Apply what you read:
[1] Translate this sentence from the lockdown passage into Spanish: "The last eight weeks of lockdown have flown by with the blink of an eye, but at the same time it feels like an eternity."
[2] According to the lockdown passage, in which two areas does the writer's family live?
[3] Write a continuation of the passage about being apart from family during lockdown, picking up after its final sentence.

Document passage:
----
Seeing my stepson is easier because he’s in Lincolnshire with his own car but he’s in regular contact with a friend who’s a paramedic, so we feel that is a risk to us. My partner is considering meeting both his children separately, staying 2m apart. The irony is that the thing we all really want to do, hug our kids, isn’t possible so it all seems rather sterile and for the (albeit minimal) risk it poses, is it really, right now, worth it?
The last eight weeks of lockdown have flown by with the blink of an eye, but at the same time it feels like an eternity.
Luckily, my family has been fortunate enough to endure lockdown without any health issues or problems - apart from a rogue Nan still insisting she ‘needs’ to go to Morrisons for her weekly shop.
A struggle I have faced during this period is not being able to see my family, most of whom I haven’t seen since late January and are 250 miles away in Merseyside and County Durham.
I can’t help but feel that I haven’t been there for my family in the way others have, as going to do weekly shopping for my grandparents in the North East hasn’t been an option.
I am also hugely jealous of the families that have been able to spend lockdown together, although they have been brought together in a horrible crisis, the months spent together must have been precious.
The moment this hit me was when I was on a Zoom call for one of my colleagues birthdays and the question was asked ‘what would you keep from lockdown?’
Most peoples answers included spending time with family and slowing life down for a few months. When it came to me I was struggling to name one thing.
----
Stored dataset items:
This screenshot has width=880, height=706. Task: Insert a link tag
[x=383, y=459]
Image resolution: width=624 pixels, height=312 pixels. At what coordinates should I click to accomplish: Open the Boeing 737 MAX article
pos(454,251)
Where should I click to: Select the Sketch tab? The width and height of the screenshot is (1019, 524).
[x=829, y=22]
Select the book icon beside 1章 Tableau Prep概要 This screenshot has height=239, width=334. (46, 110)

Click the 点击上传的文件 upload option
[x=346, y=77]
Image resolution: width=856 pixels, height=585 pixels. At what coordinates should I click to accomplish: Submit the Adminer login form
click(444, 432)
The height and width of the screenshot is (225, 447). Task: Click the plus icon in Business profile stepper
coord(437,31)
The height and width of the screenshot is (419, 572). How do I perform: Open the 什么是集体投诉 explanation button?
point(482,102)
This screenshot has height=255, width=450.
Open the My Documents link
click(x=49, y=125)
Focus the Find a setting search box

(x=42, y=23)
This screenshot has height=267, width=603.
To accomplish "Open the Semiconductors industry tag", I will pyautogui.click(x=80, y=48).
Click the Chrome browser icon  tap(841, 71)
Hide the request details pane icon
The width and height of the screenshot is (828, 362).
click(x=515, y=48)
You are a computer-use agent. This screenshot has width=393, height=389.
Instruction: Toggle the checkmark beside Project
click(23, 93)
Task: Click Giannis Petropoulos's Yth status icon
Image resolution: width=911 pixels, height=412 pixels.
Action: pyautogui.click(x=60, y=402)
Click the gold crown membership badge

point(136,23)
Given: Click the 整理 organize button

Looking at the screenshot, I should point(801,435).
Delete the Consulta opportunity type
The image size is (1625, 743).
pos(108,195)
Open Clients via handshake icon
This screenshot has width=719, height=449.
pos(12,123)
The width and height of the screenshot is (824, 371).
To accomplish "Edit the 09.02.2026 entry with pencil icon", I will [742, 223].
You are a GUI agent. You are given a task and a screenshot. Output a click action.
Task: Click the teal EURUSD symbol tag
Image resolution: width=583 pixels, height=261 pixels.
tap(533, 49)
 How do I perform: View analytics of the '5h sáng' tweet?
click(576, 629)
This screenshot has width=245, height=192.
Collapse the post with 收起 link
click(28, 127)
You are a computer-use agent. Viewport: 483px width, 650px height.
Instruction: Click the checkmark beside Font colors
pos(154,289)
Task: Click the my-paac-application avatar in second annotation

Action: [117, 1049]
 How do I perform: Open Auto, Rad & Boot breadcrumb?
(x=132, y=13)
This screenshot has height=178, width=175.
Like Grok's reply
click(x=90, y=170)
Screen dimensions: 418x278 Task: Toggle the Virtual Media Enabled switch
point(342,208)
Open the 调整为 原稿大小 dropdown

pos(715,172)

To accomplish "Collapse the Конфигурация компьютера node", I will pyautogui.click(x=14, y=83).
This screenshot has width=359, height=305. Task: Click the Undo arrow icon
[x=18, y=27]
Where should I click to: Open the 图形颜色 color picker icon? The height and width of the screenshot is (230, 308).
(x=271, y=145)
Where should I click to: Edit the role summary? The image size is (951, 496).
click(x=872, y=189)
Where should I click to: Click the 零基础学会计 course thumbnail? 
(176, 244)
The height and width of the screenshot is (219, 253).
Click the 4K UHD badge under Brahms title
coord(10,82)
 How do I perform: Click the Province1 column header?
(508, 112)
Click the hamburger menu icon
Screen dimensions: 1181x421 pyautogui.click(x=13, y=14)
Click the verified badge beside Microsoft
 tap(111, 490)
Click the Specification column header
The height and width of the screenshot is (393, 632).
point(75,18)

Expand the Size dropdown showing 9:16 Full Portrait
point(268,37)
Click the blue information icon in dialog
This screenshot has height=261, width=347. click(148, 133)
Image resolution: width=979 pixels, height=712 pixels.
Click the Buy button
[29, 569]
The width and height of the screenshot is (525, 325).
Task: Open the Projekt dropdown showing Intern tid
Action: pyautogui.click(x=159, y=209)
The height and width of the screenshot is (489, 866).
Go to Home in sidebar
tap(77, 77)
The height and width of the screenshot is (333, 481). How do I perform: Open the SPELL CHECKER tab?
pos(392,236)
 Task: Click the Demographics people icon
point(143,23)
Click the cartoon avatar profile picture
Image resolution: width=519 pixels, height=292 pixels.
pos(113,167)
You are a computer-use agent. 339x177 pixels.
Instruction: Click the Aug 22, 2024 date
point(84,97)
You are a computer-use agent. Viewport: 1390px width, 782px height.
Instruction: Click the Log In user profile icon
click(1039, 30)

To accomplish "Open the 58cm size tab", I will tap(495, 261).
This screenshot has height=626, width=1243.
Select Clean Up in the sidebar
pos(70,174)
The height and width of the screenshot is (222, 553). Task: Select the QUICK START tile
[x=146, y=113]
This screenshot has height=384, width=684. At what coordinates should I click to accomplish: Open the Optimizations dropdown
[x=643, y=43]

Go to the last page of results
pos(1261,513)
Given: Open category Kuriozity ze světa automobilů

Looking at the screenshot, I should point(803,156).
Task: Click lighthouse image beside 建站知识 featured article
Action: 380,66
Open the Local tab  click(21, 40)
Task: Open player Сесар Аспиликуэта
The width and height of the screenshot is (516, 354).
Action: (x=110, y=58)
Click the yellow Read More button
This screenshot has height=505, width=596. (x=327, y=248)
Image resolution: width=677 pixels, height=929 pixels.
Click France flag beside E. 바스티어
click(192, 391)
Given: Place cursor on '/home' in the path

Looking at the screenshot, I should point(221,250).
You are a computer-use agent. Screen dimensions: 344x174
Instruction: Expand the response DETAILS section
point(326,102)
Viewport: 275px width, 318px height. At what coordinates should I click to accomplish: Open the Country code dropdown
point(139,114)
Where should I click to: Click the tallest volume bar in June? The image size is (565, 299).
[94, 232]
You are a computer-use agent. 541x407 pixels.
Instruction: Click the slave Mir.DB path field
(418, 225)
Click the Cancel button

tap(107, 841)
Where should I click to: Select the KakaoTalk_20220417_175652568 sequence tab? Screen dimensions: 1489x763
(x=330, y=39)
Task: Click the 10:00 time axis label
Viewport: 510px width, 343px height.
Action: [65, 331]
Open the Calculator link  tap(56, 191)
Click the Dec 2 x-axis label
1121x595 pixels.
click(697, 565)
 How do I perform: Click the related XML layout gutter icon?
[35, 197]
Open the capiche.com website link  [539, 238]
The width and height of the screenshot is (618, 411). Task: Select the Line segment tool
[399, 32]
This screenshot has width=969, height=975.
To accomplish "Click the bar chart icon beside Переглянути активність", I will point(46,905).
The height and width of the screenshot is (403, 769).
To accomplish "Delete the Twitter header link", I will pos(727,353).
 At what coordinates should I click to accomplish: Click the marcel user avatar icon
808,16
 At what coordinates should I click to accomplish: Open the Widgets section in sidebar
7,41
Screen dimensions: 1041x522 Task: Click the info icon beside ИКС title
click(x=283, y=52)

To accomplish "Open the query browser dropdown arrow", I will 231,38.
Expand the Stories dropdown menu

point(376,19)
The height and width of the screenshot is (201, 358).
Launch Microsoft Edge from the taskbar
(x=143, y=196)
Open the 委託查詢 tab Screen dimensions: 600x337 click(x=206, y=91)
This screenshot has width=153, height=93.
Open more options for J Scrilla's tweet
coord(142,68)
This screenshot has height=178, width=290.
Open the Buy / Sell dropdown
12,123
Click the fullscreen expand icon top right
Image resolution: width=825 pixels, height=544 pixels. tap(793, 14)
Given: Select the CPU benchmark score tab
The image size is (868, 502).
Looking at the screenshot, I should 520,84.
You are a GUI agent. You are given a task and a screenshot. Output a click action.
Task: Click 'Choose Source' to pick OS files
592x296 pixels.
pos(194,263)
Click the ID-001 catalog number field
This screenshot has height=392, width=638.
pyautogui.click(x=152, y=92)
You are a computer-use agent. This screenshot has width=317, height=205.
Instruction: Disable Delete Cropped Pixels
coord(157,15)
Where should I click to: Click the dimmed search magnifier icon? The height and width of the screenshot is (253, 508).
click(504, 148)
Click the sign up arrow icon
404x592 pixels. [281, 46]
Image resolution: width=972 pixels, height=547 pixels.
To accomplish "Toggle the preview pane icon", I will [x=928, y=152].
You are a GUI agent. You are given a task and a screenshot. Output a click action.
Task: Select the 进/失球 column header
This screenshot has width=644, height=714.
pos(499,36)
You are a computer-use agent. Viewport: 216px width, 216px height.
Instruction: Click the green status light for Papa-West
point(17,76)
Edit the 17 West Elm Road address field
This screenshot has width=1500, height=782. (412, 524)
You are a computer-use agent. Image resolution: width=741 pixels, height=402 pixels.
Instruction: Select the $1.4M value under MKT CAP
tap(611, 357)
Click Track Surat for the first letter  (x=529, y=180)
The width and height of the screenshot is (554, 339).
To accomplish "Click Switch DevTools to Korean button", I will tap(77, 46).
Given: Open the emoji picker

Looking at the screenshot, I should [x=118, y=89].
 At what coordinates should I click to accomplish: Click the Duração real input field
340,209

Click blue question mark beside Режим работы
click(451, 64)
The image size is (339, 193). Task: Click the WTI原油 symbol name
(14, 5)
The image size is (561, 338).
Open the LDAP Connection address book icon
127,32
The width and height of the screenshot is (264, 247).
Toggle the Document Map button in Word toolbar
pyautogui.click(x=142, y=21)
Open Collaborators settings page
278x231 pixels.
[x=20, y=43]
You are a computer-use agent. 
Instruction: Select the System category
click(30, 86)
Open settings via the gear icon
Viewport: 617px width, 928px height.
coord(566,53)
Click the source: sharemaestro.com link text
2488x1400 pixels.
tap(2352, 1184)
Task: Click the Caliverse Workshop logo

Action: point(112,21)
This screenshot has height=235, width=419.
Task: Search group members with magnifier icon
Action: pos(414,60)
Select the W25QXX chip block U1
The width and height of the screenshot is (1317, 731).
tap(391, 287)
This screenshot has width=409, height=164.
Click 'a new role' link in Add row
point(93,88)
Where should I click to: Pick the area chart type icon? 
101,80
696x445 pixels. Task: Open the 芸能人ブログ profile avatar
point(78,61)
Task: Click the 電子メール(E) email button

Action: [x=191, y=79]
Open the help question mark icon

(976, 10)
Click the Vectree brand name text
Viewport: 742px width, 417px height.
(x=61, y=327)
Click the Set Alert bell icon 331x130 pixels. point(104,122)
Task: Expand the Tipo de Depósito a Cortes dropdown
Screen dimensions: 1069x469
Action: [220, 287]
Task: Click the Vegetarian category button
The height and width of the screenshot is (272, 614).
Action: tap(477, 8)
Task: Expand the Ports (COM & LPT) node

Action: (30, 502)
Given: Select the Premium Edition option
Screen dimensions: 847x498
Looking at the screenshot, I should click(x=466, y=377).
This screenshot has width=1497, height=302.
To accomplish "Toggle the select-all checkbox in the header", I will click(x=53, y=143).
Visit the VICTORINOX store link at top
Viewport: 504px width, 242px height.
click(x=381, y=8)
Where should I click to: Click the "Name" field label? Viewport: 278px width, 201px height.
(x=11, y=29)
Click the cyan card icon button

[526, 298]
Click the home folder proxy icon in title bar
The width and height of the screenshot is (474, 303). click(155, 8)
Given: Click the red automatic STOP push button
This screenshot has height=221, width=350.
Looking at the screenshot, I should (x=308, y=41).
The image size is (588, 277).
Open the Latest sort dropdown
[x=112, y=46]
----
Written responses:
[1] Las últimas ocho semanas de confinamiento han pasado en un abrir y cerrar de ojos, pero al mismo tiempo parecen una eternidad.

[2] Merseyside and County Durham.

[3]
Once restrictions were lifted by the Government on Wednesday, my first instinct was to get straight into my car and drive to see my parents in Merseyside.
After thinking it through, as much as I was dying to see them, I knew they wouldn’t have been thrilled with me driving for almost ten hours in one day to sit on their driveway.
I also knew I wouldn’t be able to see them without giving them a hug.
Thinking ahead, I’m not sure when I will be able to see my family again. If I was to see them, where would I stay? Would I be able to buy and cook food? How long would I be able to see them for? And most importantly, would it be safe?
For now I am going to wait until we have more guidance from the government, but will keep my fingers crossed for seeing them at the start of July.
Until then, long phone calls and video chats on WhatsApp will have to be our ‘new normal’.